• **課題**:
「1065) in the screenshot?」を含む行から「The height and width of the screenshot is (1080, 1920). Describe」を含む行まで（両端の行も含む）を、一字一句変えずに出力してもらえますか？

項目の座標データ:

****************************************

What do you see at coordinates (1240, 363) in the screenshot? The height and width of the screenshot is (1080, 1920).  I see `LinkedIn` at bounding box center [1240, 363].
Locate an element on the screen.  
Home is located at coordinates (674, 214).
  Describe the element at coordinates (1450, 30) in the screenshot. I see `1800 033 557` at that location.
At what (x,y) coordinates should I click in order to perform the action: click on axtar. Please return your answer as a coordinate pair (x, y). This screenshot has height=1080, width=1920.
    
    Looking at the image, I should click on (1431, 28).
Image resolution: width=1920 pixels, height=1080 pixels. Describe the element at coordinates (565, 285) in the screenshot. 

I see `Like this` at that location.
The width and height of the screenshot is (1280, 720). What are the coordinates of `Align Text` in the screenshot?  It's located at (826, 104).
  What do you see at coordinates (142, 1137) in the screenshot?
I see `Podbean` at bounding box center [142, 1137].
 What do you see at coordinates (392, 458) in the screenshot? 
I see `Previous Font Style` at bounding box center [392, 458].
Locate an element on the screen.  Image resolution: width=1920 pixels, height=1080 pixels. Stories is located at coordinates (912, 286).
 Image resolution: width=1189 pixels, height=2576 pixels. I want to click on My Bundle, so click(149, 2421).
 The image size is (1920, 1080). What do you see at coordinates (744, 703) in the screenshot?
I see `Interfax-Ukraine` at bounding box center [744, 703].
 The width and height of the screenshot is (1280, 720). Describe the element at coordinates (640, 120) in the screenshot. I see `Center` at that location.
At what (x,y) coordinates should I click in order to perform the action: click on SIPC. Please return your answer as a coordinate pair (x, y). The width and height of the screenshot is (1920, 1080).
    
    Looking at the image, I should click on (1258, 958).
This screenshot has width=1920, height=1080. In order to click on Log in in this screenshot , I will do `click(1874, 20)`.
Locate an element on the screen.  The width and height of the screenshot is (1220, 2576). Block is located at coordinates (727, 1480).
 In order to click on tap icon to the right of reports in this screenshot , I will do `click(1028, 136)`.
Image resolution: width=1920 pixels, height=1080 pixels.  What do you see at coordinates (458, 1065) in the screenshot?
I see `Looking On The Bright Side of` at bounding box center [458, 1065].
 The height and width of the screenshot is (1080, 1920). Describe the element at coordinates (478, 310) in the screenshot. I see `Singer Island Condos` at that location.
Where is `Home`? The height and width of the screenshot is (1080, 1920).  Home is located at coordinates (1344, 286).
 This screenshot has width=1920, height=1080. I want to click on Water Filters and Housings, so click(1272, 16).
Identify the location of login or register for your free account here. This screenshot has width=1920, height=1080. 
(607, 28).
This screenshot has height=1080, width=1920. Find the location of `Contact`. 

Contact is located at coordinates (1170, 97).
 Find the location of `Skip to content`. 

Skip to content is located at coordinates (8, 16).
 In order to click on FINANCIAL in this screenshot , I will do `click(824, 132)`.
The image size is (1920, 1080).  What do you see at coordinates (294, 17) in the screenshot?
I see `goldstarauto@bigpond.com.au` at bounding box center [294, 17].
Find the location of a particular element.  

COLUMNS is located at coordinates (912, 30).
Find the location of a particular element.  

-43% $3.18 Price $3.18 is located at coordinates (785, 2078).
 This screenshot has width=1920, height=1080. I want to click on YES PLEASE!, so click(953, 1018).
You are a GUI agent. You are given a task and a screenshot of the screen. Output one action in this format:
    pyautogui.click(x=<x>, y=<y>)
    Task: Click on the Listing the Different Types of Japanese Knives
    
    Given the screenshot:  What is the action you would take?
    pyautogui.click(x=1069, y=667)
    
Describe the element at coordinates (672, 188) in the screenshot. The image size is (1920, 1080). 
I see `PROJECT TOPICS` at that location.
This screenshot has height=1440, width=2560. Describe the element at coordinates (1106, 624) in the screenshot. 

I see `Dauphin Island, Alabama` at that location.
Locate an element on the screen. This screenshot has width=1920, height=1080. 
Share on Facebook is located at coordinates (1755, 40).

****************************************

• **完成した課題**:
Image resolution: width=1920 pixels, height=1080 pixels.  What do you see at coordinates (458, 1065) in the screenshot?
I see `Looking On The Bright Side of` at bounding box center [458, 1065].
 The height and width of the screenshot is (1080, 1920). Describe the element at coordinates (478, 310) in the screenshot. I see `Singer Island Condos` at that location.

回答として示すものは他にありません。